Now that sounds scary. Its one thing if it was the hottest year of the century, or the fastest warming in 1000 years but in 4 MILLION years and maybe 20 MILLION years, it MUST be bad right? Well I’m afraid its nothing but scare mongering to worry people like yourself about global warming. One of the ploys of the environmentalist extremists is that they don’t trust a non-scientist to come up with the right conclusions on their own. If they said something like “There is a slight warming trend which we have noticed and we are concerned that it may be due to human actives” they don’t get on the news, people don’t vote differently, and they don’t get funding. Instead they count on you not understanding the science involved and scream ‘the sky is falling’ or in this case ‘fastest warming trend in 4 million years’. The problem is they are lying/bending the truth and know it.

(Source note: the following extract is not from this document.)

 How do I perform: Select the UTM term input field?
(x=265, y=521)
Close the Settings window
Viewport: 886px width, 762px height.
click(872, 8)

There are several ways to date ancient materials. There is carbon 14 dating, which uses the half life of radioactive carbon (5700 years I think) to date organic material. Its based on the assumption of the level of radioactive carbon something accumulated while alive, and then checks that to how much is left. Based on the half life you can get an pretty accurate date, but it only works for material less then 70,000 years old. This of course won’t work for fossils since they are older and no longer organic. In the case of fossils other isotopes are used such as potassium/argon, or uranium/lead to date the material. This is a very good dating method, and has about 1% error but there are two problems with it. The first is that it only works from a point when the material was fossilized, and how long this takes is open to debate. If you assume a constant rate of fossilization (and I’m not sure you can) then this problem isn’t that big an issue, because ALL of your dates will be off by the same amount and in geologic time, not that far. The other real problem is that 1% error. For scientific studies like evolution, this isn’t a problem (though if you are familiar with the idea of punctuated evolution it might be), 1% error is minor. On the other hand lets take a look at it from the concept of climate.

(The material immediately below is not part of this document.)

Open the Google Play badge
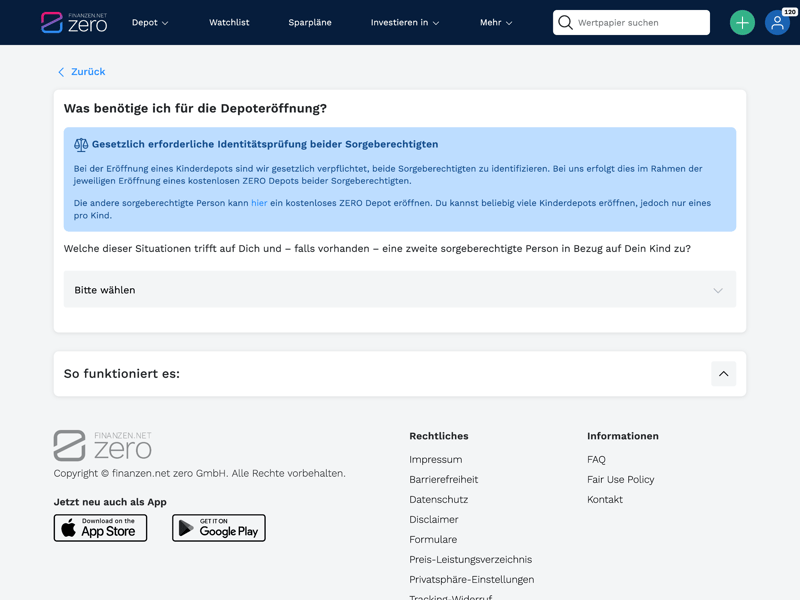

It is VERY difficult to know the year to year temperatures before the late 1800’s since there were not good, consistent measurements. All information comes from reports, agriculture figures, etc, but has no useful numbers. Rather recently deep ice cores were taken from Greenland and the Antarctic which gave a pretty good picture but that can come in a post about global warming, (this is not a post about global warming but scientific dishonesty). Now lets look at that 1% error and the 4 million year warming claim. 1% of 4 million is 40,000 years. In terms of climate change that’s HUGE. You can tell generally if temperatures were warmer or colder, and if the trend was warming or cooling, based on what kind of plant life is found in these layers but there is no way you could tell how fast a change took place. At the same time you would need to consider continental drift as you are talking enough time that the movement of the continents would make a difference in ‘local’ temperatures, and you could generally tell CO2 levels based on the density of plant material, and perhaps CO2 concentrations calcium carbonate layers, but there is no way you could tell how fast a warming trend happened some 4 million years ago even if it took place over night.

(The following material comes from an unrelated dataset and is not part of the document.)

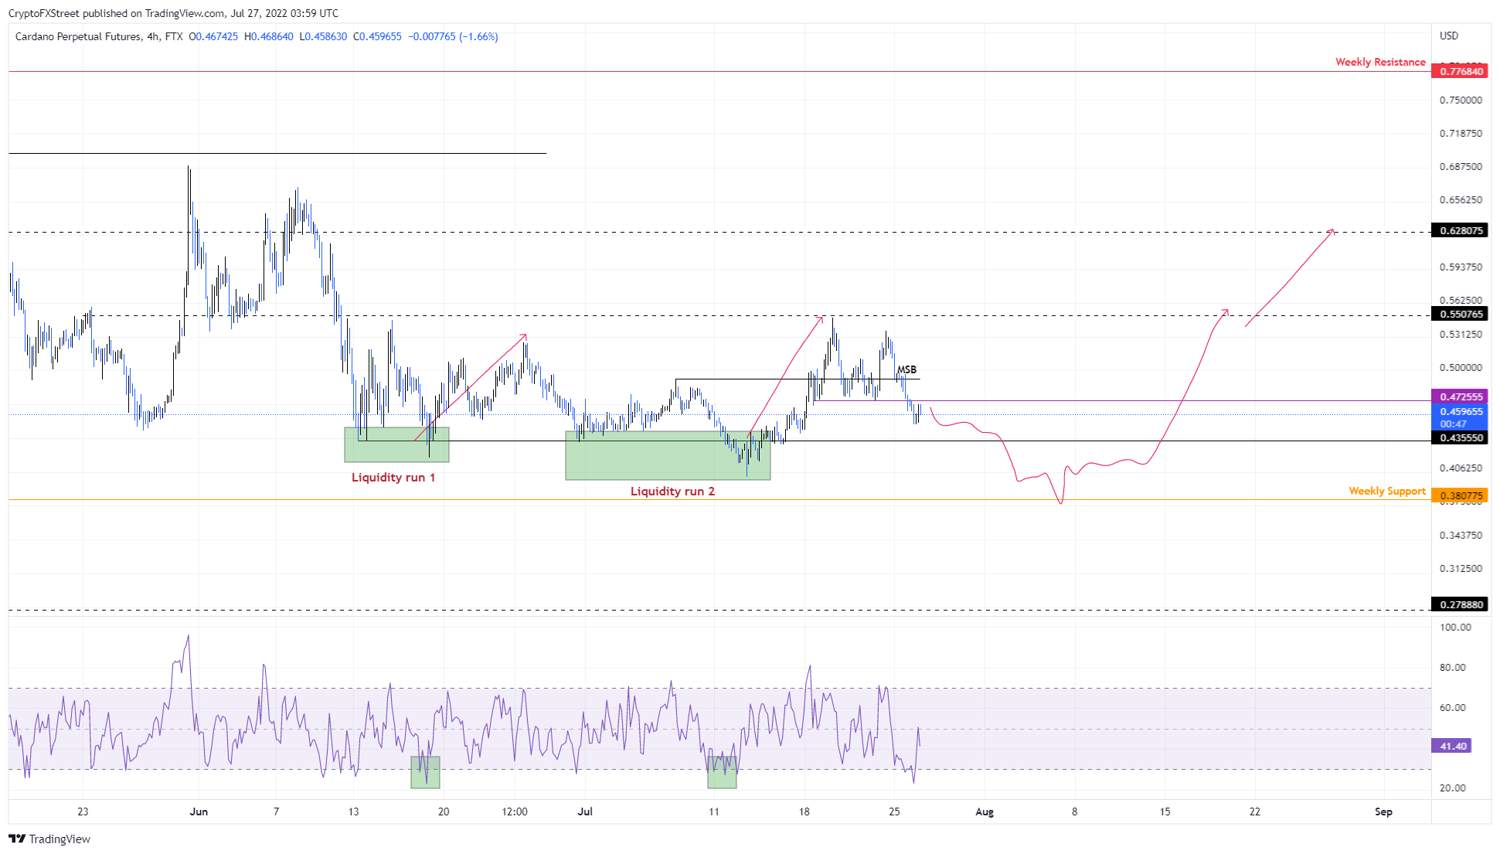Image resolution: width=1500 pixels, height=854 pixels.
Task: Select the green RSI highlight box near July 11
Action: 722,772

While there was a global COOLING period from 1945-1979 (leading to scares of future famine and even an ice age), there has been a rise in temperatures from 1980-2003. This is hardly surprising since we are just coming out of a global cooling period of several centuries and the current temperatures are LOWER then were seen in AD 1200.

In conclusion, while claims of ‘the fastest warming in 4 million years’ sound good to those who don’t’ know the science, they are laughable to anyone who looks at these things objectively. I hope you realize that I am not out to see the planet screwed up, and I do wish to lower pollution levels, but I can not do so while being scientifically dishonest as so many in the global warming crowd are.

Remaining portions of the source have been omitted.